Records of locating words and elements
^^^^

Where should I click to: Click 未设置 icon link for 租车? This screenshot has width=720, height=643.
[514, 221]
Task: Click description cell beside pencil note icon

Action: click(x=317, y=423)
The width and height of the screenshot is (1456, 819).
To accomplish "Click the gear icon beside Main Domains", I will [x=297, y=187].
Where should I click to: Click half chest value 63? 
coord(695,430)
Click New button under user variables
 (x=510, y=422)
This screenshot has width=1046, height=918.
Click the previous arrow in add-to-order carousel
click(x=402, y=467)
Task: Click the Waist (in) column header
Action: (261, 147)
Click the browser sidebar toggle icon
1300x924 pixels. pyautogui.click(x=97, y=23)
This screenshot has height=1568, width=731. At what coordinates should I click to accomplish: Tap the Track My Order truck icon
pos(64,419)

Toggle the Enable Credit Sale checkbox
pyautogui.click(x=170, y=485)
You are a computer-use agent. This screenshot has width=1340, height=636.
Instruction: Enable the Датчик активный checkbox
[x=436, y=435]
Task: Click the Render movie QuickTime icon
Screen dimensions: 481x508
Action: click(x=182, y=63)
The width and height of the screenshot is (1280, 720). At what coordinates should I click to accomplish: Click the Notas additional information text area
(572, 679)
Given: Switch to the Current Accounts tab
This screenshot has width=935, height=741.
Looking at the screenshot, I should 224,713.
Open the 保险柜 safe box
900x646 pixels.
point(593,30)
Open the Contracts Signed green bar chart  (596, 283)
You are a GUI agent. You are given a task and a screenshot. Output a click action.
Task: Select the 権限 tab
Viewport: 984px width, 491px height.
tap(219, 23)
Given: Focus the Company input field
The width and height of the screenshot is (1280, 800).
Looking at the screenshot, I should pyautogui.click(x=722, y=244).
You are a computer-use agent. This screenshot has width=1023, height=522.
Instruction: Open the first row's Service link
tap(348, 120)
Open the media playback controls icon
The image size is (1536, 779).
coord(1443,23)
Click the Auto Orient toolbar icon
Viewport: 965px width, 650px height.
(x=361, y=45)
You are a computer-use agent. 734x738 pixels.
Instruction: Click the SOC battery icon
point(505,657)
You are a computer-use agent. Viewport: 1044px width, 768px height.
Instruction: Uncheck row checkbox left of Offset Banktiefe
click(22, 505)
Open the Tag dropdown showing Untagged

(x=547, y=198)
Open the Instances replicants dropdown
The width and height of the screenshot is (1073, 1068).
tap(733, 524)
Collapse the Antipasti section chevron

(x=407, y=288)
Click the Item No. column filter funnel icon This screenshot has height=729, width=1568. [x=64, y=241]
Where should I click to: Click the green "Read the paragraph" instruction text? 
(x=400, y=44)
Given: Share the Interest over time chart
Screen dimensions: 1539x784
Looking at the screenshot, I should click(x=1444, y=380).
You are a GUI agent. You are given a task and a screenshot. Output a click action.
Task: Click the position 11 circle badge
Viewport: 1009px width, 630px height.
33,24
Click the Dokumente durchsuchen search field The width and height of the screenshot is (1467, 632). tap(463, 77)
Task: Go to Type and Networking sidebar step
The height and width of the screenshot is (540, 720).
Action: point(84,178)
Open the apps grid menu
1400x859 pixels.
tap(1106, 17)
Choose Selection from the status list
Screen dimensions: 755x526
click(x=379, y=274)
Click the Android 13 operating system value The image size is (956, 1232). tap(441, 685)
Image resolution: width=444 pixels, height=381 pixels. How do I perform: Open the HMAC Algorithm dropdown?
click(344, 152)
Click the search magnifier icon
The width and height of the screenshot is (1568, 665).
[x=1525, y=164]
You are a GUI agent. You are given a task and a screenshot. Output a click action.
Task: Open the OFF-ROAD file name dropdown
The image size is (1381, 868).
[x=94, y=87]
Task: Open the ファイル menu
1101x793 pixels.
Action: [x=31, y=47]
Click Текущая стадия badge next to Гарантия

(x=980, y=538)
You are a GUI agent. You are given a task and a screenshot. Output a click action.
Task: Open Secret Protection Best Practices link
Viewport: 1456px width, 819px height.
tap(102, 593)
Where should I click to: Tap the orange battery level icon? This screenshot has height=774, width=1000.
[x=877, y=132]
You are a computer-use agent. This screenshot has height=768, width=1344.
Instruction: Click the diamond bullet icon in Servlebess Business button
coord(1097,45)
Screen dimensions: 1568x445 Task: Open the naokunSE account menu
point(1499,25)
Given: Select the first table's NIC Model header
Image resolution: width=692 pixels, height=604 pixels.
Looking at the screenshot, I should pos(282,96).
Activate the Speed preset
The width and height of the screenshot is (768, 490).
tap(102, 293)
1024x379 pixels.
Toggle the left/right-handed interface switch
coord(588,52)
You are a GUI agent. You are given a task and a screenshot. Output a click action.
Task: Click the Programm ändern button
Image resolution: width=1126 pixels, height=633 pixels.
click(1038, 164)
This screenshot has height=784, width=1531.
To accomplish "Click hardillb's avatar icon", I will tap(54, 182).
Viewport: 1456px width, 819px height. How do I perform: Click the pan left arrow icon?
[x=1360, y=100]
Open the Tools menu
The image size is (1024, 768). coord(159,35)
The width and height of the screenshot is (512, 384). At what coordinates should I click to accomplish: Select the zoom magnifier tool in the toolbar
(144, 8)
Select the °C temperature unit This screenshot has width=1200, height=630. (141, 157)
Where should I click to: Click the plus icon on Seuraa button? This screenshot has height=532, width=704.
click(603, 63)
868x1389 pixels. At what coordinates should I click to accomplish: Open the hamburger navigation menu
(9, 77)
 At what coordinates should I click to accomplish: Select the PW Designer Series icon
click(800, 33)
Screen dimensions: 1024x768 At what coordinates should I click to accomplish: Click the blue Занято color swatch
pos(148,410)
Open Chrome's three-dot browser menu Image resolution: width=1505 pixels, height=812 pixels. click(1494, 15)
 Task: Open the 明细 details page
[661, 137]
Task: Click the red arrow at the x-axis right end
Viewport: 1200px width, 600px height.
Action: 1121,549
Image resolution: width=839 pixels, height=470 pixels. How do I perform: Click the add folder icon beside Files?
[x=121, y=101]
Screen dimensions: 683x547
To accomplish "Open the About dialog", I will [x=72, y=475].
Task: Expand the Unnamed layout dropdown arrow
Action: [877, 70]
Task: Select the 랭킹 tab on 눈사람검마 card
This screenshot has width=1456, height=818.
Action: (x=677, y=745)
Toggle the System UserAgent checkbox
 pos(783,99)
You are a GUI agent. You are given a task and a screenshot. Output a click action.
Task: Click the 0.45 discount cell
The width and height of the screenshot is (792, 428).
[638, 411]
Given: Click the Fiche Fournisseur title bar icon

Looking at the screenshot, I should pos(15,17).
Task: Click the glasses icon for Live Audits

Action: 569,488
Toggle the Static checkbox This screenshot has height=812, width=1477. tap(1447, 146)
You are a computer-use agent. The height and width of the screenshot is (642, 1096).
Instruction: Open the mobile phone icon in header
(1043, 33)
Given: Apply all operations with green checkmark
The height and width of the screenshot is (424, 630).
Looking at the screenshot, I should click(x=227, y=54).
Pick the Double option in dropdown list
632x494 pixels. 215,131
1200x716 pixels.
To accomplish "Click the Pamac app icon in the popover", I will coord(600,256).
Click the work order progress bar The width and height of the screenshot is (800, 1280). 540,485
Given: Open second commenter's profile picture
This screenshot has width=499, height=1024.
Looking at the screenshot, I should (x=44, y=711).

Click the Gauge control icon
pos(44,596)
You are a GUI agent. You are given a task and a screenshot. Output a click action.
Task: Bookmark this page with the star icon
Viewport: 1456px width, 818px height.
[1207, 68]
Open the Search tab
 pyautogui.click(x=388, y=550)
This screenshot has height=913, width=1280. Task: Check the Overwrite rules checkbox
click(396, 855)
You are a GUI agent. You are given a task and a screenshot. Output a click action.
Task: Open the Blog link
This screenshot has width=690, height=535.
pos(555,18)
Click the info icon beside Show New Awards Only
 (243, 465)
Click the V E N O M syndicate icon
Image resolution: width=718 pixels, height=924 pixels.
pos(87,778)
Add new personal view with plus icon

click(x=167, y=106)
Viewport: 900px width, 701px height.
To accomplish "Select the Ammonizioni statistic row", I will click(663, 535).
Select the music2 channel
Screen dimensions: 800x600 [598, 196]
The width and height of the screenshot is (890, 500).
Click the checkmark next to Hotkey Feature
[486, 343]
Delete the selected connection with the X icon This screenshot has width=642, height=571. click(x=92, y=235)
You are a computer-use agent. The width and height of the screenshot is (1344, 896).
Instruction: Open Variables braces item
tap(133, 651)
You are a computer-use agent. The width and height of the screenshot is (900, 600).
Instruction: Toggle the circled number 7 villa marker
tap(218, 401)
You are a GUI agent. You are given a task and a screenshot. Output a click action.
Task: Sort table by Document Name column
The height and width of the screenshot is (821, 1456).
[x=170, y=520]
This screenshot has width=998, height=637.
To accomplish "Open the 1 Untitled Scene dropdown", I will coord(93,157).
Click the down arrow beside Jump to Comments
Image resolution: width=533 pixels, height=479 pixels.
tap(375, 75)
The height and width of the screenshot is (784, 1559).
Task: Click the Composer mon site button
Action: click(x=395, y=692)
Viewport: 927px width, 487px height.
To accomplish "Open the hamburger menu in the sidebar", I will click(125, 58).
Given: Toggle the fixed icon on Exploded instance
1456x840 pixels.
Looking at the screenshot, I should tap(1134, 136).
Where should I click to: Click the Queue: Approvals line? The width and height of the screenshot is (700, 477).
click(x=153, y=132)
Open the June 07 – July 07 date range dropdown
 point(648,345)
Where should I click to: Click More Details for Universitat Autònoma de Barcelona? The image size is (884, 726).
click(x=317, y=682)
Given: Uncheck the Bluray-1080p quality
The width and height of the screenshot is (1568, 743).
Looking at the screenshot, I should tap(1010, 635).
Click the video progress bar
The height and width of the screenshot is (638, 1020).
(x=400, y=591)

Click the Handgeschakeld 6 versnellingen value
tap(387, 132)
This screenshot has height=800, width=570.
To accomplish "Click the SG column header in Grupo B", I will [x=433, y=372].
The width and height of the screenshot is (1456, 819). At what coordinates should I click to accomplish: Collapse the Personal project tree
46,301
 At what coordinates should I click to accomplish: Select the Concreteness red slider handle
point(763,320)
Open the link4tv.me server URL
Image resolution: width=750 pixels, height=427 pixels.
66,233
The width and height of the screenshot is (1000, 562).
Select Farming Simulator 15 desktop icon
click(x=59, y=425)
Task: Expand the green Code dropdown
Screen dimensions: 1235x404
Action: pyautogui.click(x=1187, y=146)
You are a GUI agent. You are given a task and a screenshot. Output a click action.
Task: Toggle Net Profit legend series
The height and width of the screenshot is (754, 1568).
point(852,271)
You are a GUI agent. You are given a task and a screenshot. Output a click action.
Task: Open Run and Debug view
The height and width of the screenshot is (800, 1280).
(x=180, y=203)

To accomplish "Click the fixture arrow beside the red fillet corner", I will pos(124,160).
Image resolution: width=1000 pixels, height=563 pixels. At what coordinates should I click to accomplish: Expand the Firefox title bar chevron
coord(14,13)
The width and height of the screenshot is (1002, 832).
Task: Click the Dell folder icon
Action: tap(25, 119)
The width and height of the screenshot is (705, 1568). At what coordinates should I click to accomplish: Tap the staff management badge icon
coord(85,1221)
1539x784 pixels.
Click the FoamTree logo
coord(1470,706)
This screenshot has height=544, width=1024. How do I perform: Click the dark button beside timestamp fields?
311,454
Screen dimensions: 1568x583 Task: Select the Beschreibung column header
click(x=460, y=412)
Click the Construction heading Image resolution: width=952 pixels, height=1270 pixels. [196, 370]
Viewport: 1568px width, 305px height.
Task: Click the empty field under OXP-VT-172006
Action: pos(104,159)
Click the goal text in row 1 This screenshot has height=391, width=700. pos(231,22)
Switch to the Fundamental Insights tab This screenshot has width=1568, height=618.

^^^^

Exercise description: Repeat the records from the line with "Task: Open the ファイル menu" to the line with "point(1499,25)", copying them exactly.

Answer for this exercise:
Task: Open the ファイル menu
1101x793 pixels.
Action: [x=31, y=47]
Click Текущая стадия badge next to Гарантия

(x=980, y=538)
You are a GUI agent. You are given a task and a screenshot. Output a click action.
Task: Open Secret Protection Best Practices link
Viewport: 1456px width, 819px height.
tap(102, 593)
Where should I click to: Tap the orange battery level icon? This screenshot has height=774, width=1000.
[x=877, y=132]
You are a computer-use agent. This screenshot has height=768, width=1344.
Instruction: Click the diamond bullet icon in Servlebess Business button
coord(1097,45)
Screen dimensions: 1568x445 Task: Open the naokunSE account menu
point(1499,25)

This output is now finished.